Sur les canaux aux mille croisements, ces chalands s'en vont. Tout le jour il en passe, et l'on se demande puérilement comment les bateliers peuvent ne jamais se perdre à ces carrefours mouvants qui tous se ressemblent.... Mais le vent, qui les guide, ne les trompe point, et ils parviennent sans tracas aux ports visés, où ils troquent leur cargaison soigneusement empilée contre des florins trébuchants ou des marchandises d'échange.
Les chalands qui glissent, avec les moulins qui tournent, forment la seule animation des paysages trop verts.
Derrière les berges artificielles, élevées pour préserver ceux-ci, leurs mâts ornés de banderoles s'avancent doucement, et cela est très curieux de considérer ces bâtons ou ces voiles, s'en aller ainsi au-dessus des herbes, à la façon de grands cierges noirs.

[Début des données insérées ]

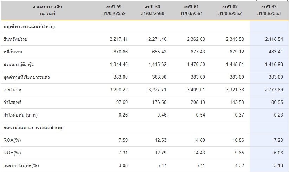The width and height of the screenshot is (289, 172).
Task: Click the งบปี 59 column header
Action: click(x=114, y=10)
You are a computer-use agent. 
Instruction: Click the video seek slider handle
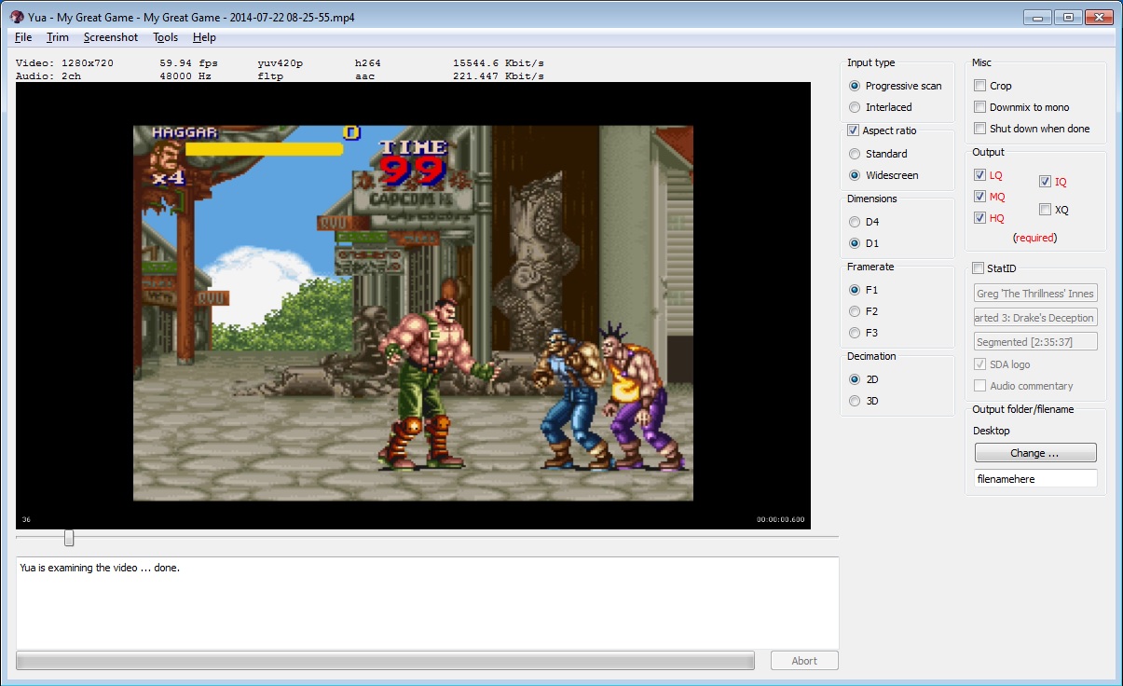pos(69,538)
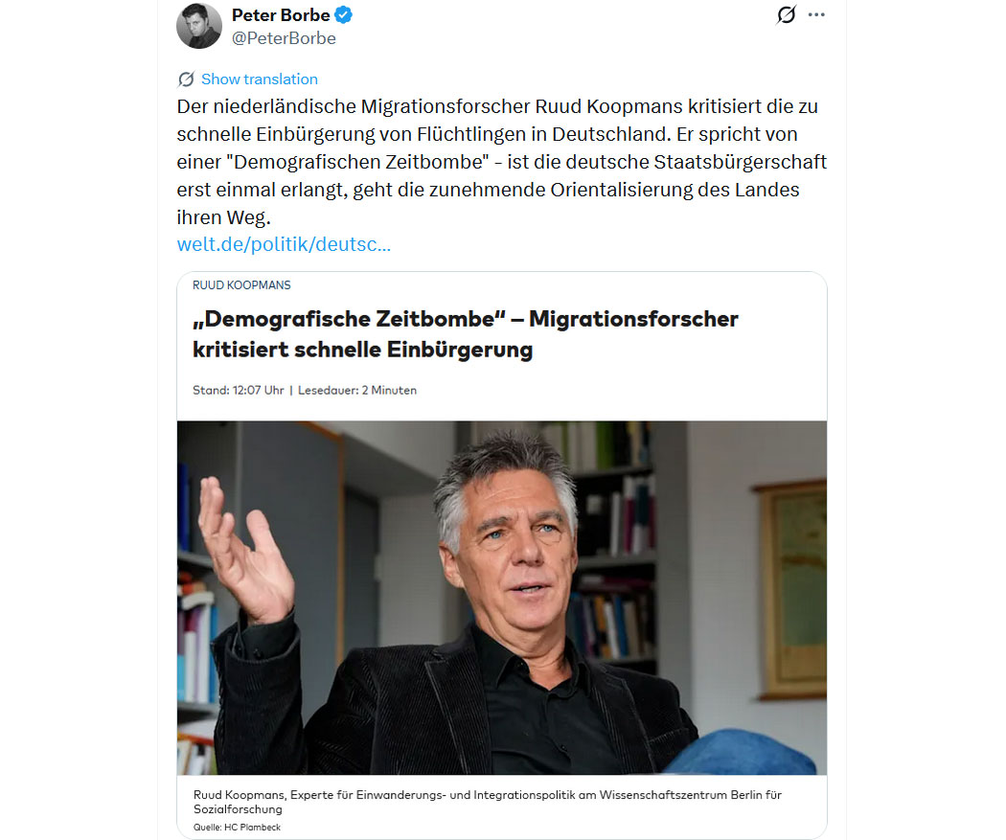Screen dimensions: 1006x840
Task: Click the Grok translate icon beside Show translation
Action: tap(186, 79)
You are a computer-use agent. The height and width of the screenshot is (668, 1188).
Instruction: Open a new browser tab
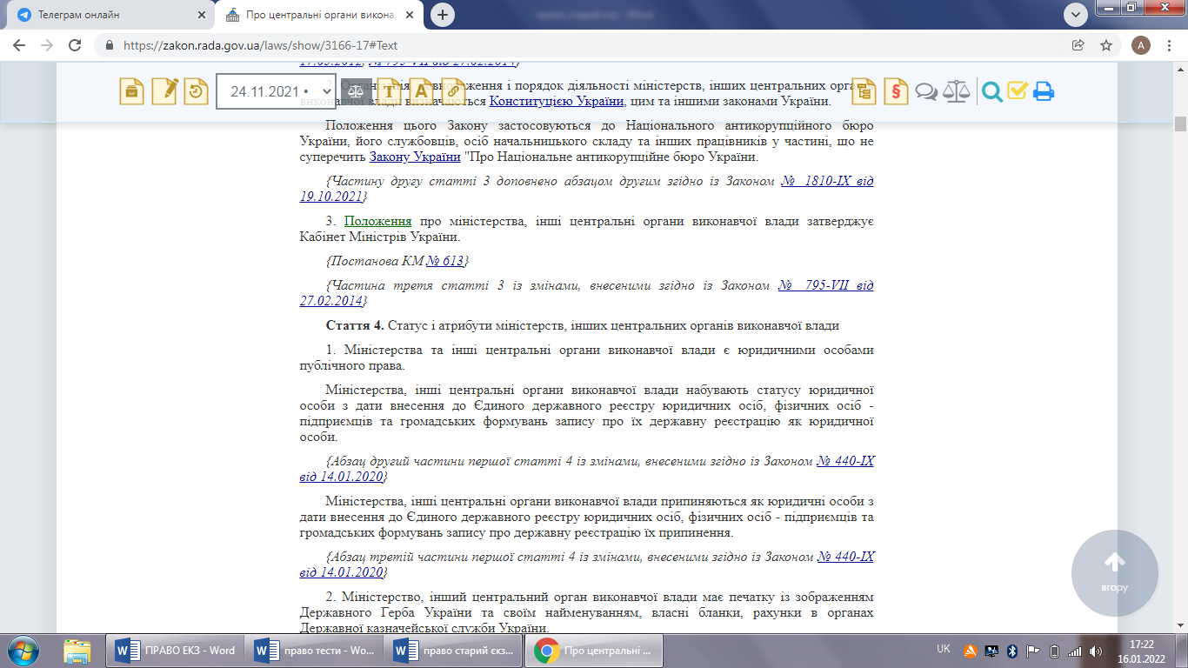pos(444,15)
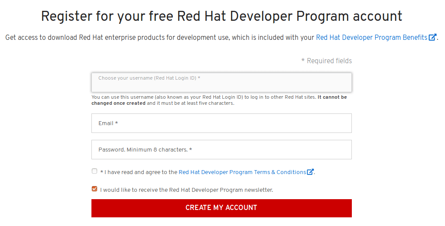Click into the Email input field
445x226 pixels.
[221, 123]
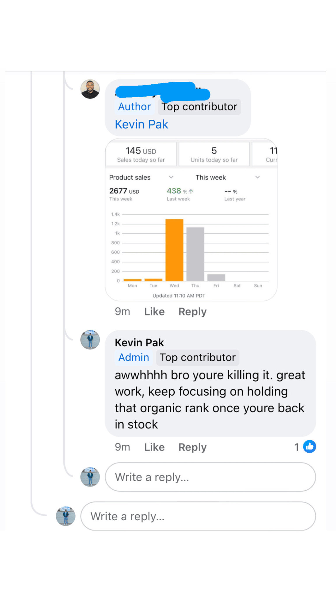
Task: Click the 145 USD sales today tile
Action: [x=141, y=154]
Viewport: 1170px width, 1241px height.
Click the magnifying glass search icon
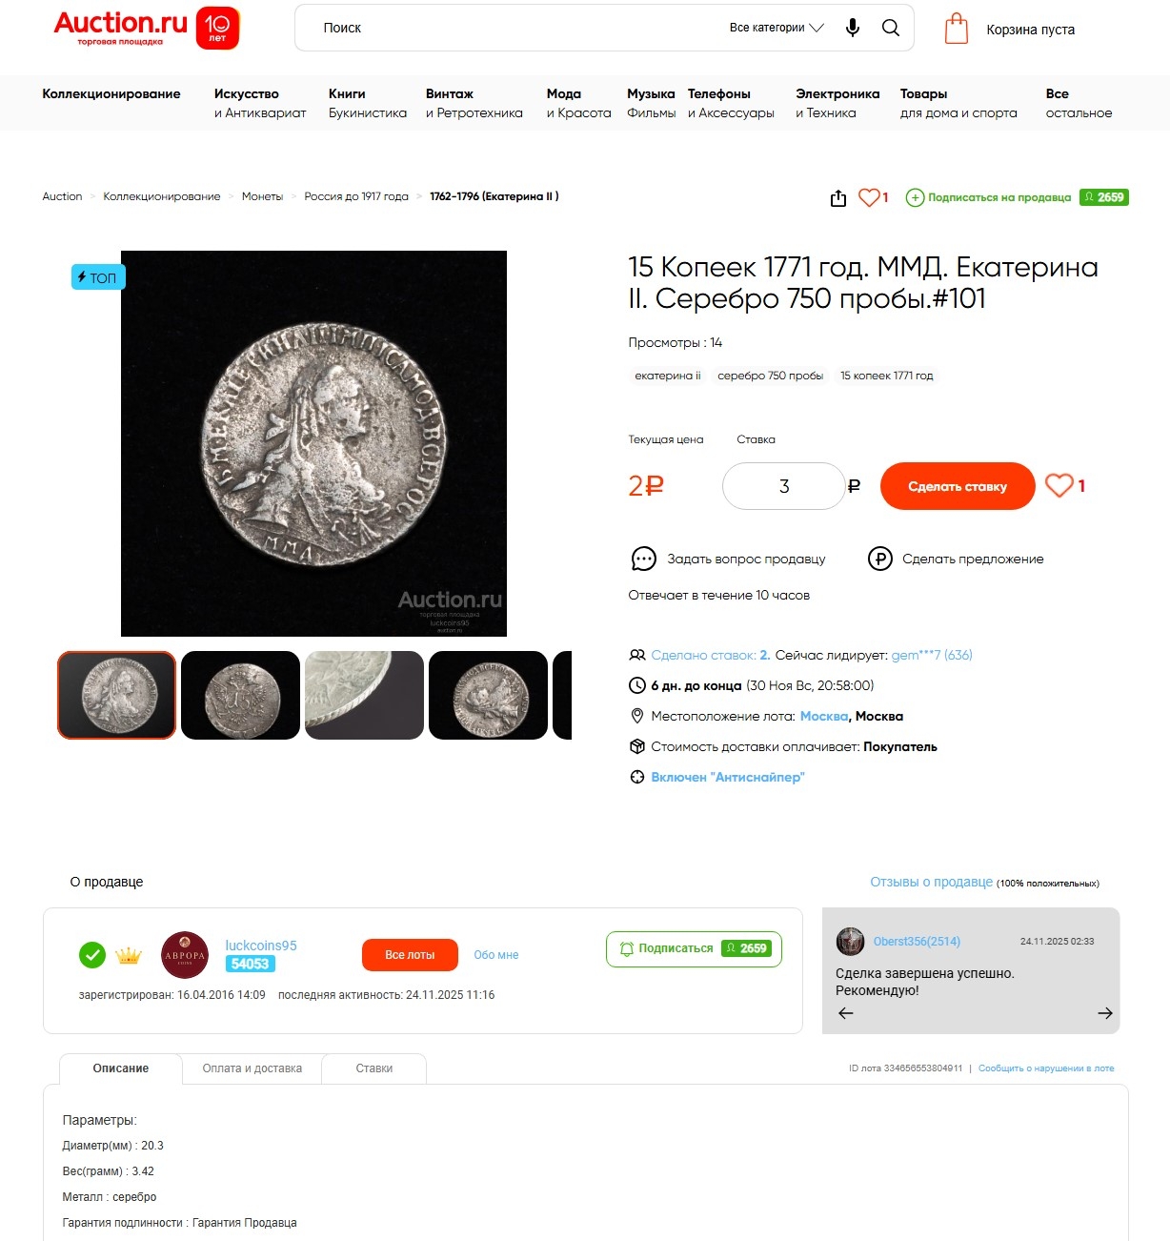(x=891, y=28)
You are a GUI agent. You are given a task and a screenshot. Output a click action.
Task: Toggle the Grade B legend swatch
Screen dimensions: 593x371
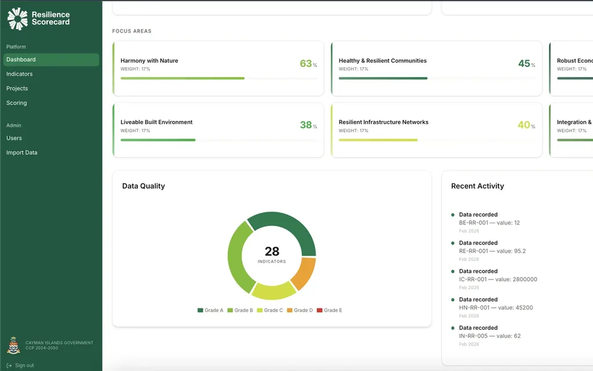pos(230,311)
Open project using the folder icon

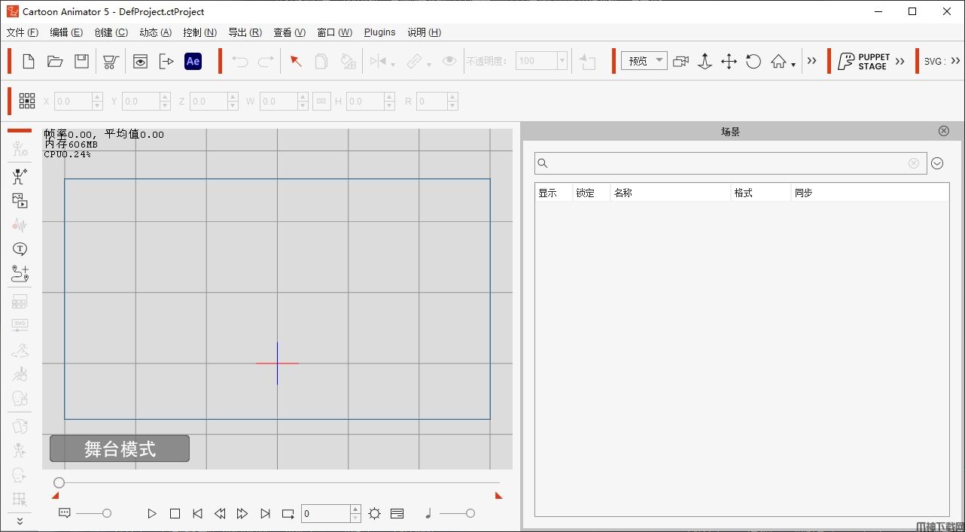pyautogui.click(x=55, y=62)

Par l'eau tremblante du canal,
Tournant leurs coques vers l'aval
Muets, les chalands glissent...
Les nénuphars se plissent,
Des zébrures s'esquissent....
Sur la berge nue, ahuris
Des ânes tirent, rabougris,
D'un pas lent, d'un pas sage,
Dans le vert paysage
Du chemin de halage.
À droite, à gauche, les polders
Indéfinis, forment des mers
Où les seuls signes d'hommes
Sont les grands vols de gnomes
Des moulins agronomes.
Avec leurs bras, presque rageurs,
Ils font la nique aux voyageurs,
Bondissent en cadence,
Retombent en silence,
En un rythme de danse....
Et graves, nonchalants, des bœufs
Guident les vaches autour d'eux,
Allant en robes brunes
Sur les ciels des lagunes
Tondre l'herbe une à une....
Par l'eau tremblante du canal,
Les chalands fondent vers l'aval,
Suivis des sarabandes
De canards qui truandent,
Plongent sous les Hollandes....
La Hollande est le pays où l'on entend le moins de bruit. Tout glisse sur l'eau.